WORK INSTRUCTIONS: List each line of the listing below that contains the word "field".

GIVEN RECORDS:

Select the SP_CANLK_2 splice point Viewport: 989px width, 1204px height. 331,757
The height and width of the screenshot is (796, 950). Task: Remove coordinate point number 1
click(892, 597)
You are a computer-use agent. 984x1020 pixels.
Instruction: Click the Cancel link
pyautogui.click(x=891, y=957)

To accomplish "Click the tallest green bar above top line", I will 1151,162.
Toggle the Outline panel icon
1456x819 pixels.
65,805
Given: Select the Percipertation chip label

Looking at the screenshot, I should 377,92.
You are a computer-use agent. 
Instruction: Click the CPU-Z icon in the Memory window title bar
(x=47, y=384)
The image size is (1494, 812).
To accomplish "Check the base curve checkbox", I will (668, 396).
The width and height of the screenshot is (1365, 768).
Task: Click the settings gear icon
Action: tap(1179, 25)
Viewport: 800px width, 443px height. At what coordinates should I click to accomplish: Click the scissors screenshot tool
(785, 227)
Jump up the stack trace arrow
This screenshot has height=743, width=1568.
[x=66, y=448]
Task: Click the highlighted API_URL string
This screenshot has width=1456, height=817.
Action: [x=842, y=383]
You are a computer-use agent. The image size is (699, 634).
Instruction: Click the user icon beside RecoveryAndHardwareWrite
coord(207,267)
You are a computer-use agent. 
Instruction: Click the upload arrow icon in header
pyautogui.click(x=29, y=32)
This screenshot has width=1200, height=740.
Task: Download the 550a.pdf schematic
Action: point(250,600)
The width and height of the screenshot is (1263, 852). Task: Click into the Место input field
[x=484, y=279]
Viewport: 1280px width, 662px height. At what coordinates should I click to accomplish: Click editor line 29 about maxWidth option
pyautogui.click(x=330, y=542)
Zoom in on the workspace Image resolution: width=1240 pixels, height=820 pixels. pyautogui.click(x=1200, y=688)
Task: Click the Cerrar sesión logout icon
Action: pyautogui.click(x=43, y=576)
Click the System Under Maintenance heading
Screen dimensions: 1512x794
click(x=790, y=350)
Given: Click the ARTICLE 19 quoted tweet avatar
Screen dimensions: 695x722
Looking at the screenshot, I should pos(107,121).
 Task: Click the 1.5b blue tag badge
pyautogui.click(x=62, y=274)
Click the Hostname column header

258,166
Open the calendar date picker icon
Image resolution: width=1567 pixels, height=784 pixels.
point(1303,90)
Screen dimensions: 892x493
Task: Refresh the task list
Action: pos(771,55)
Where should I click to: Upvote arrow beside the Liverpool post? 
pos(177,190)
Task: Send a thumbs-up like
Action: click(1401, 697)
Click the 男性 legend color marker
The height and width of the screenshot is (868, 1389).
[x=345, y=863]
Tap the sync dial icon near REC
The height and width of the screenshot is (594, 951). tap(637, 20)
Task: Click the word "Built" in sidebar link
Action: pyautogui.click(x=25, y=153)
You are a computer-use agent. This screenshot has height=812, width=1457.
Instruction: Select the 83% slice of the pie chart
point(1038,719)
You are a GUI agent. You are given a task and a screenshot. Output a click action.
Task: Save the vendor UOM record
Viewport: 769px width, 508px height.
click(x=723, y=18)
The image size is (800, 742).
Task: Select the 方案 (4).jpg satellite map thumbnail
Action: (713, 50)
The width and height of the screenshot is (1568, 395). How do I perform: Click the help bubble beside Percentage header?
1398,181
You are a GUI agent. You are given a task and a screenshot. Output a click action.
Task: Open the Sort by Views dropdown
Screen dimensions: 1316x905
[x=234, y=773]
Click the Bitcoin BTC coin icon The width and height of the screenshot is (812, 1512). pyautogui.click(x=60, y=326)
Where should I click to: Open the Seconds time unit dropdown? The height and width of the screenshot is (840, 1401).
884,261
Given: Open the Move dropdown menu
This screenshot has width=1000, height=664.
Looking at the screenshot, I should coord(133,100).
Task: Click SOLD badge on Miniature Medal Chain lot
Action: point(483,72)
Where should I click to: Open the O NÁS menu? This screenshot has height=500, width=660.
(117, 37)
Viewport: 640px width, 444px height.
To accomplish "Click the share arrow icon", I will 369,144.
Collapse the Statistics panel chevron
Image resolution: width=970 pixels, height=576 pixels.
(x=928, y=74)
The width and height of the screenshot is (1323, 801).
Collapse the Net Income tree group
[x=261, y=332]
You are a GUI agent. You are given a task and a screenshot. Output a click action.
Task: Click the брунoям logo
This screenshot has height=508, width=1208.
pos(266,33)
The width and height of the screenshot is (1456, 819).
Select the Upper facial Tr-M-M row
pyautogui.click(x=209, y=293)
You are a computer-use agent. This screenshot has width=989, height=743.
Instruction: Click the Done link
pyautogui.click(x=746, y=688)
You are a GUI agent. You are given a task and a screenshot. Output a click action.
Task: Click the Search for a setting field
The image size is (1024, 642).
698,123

FINAL RESULT:
The width and height of the screenshot is (1263, 852). Task: Click into the Место input field
Task: Click the Search for a setting field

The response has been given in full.